**TASK**: Convert the data from the line containing "Click the rank 148 in the Gameweek 1 row" through the line containing "(x=317, y=81)" into a Markdown table with the columns Row and Line. Number each line, skip blank lines, and leave the pictures out.

**LISTED ENTRIES**:

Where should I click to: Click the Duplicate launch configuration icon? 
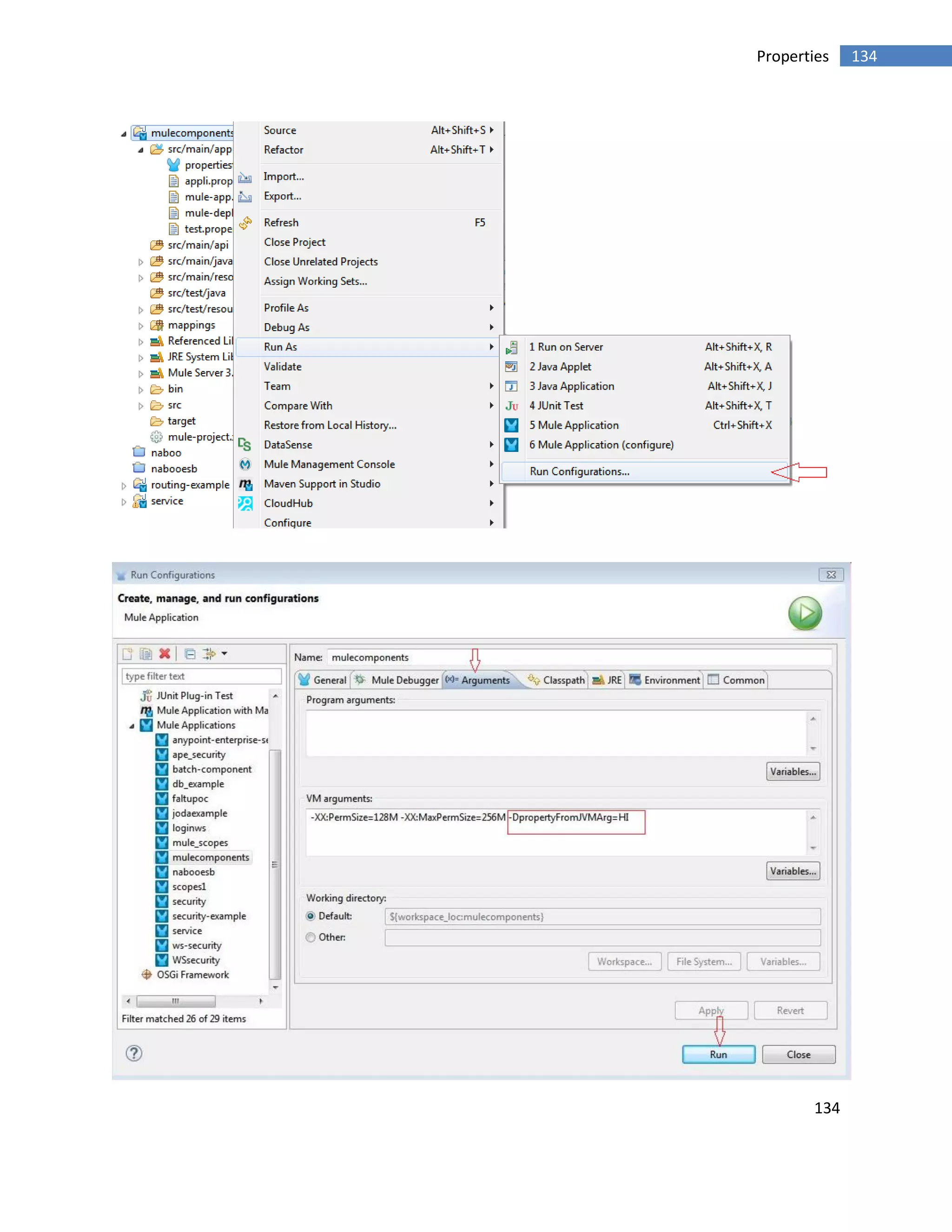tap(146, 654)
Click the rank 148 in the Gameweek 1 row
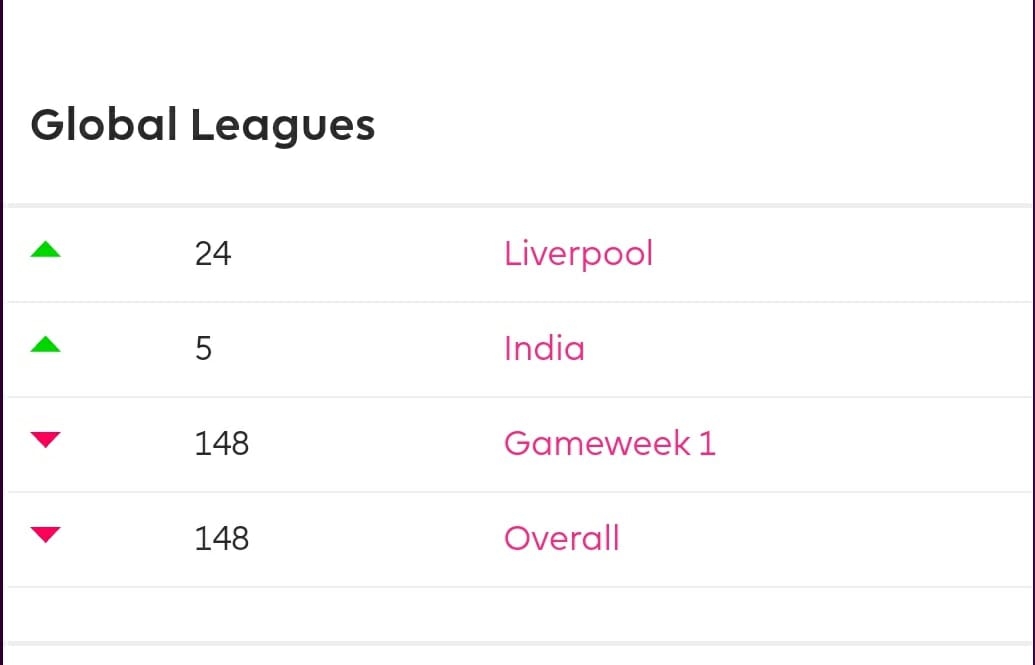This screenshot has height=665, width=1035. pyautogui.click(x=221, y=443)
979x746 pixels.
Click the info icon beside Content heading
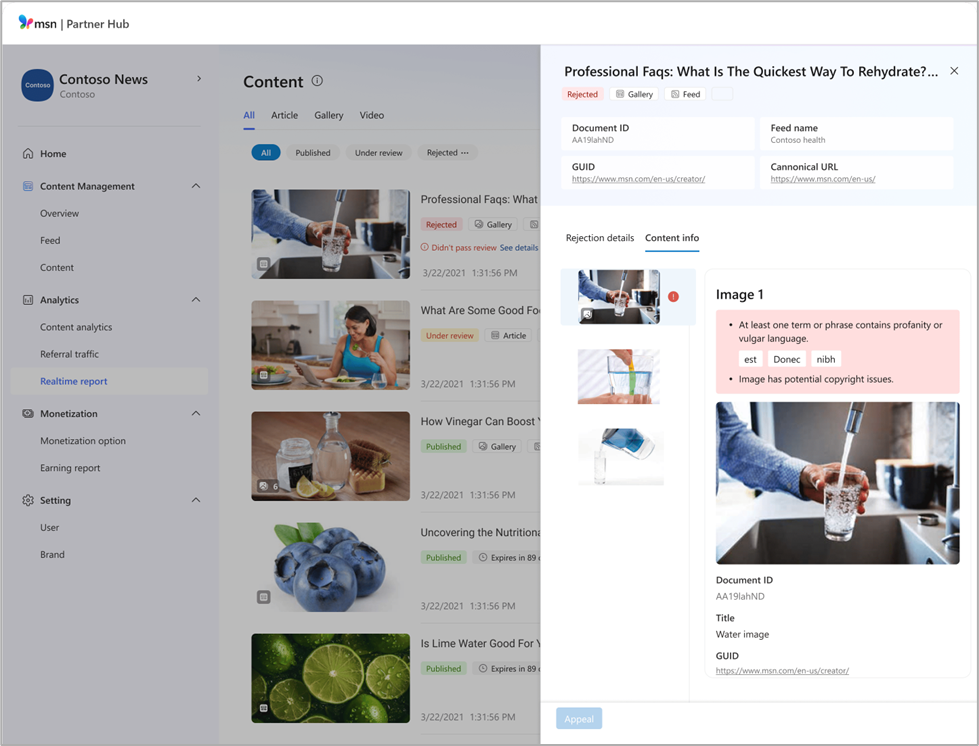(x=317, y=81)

--

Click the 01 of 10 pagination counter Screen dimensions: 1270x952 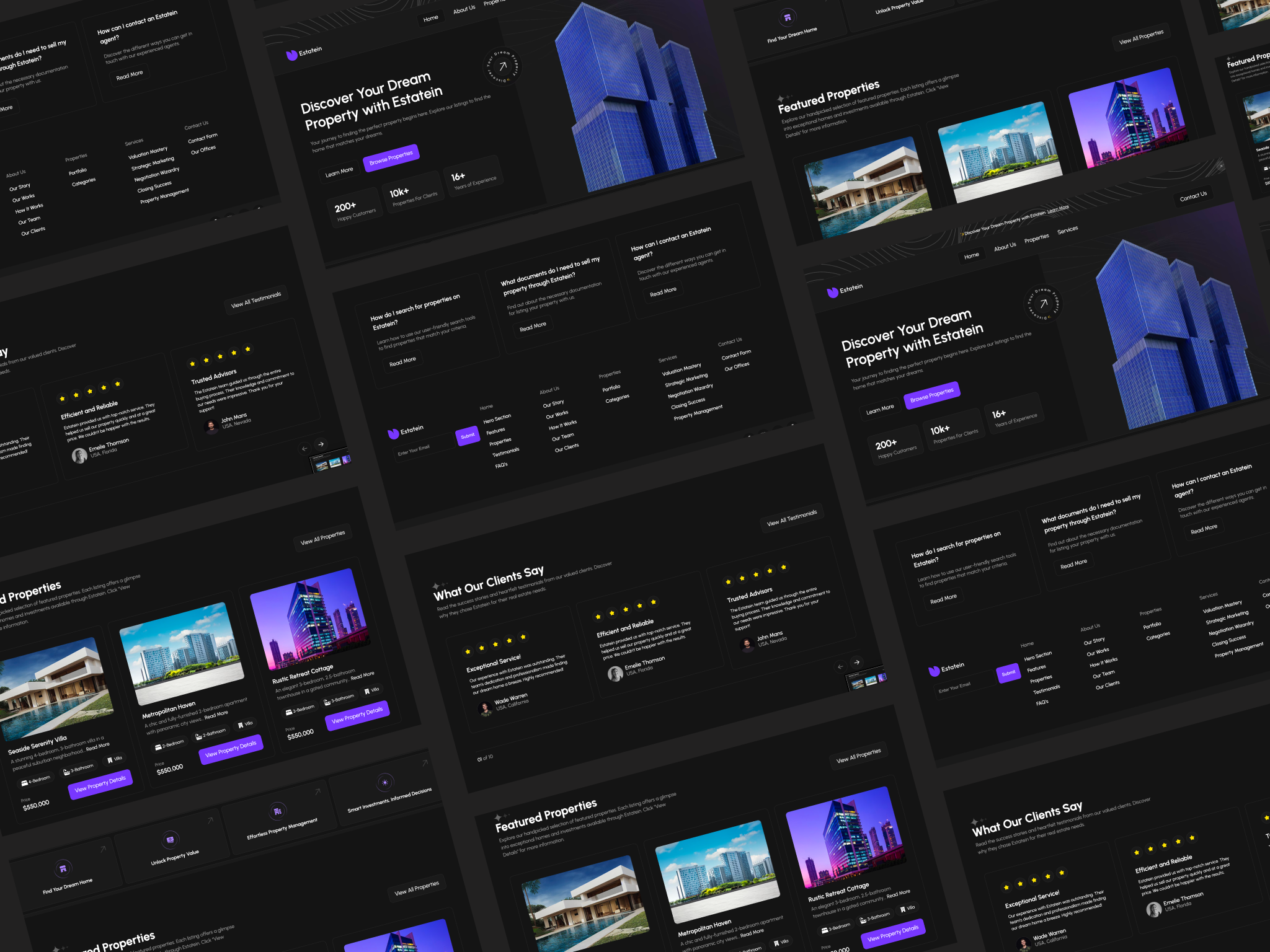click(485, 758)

==

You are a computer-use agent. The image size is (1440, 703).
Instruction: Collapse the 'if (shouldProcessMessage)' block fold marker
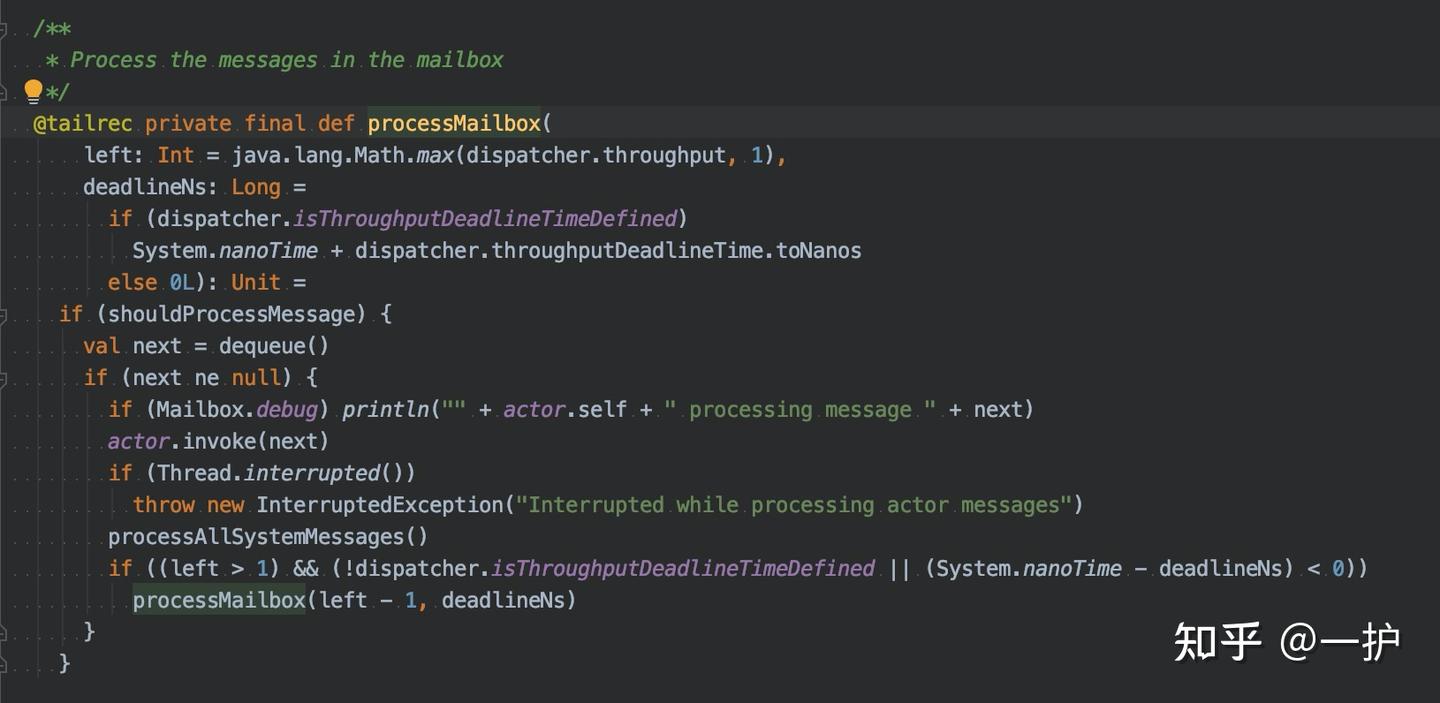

**ANSWER TO THE TASK**:
| Row | Line |
|---|---|
| 1 | Click the rank 148 in the Gameweek 1 row |
| 2 | This screenshot has height=665, width=1035. pyautogui.click(x=221, y=443) |
| 3 | 979x746 pixels. |
| 4 | Click the info icon beside Content heading |
| 5 | (x=317, y=81) |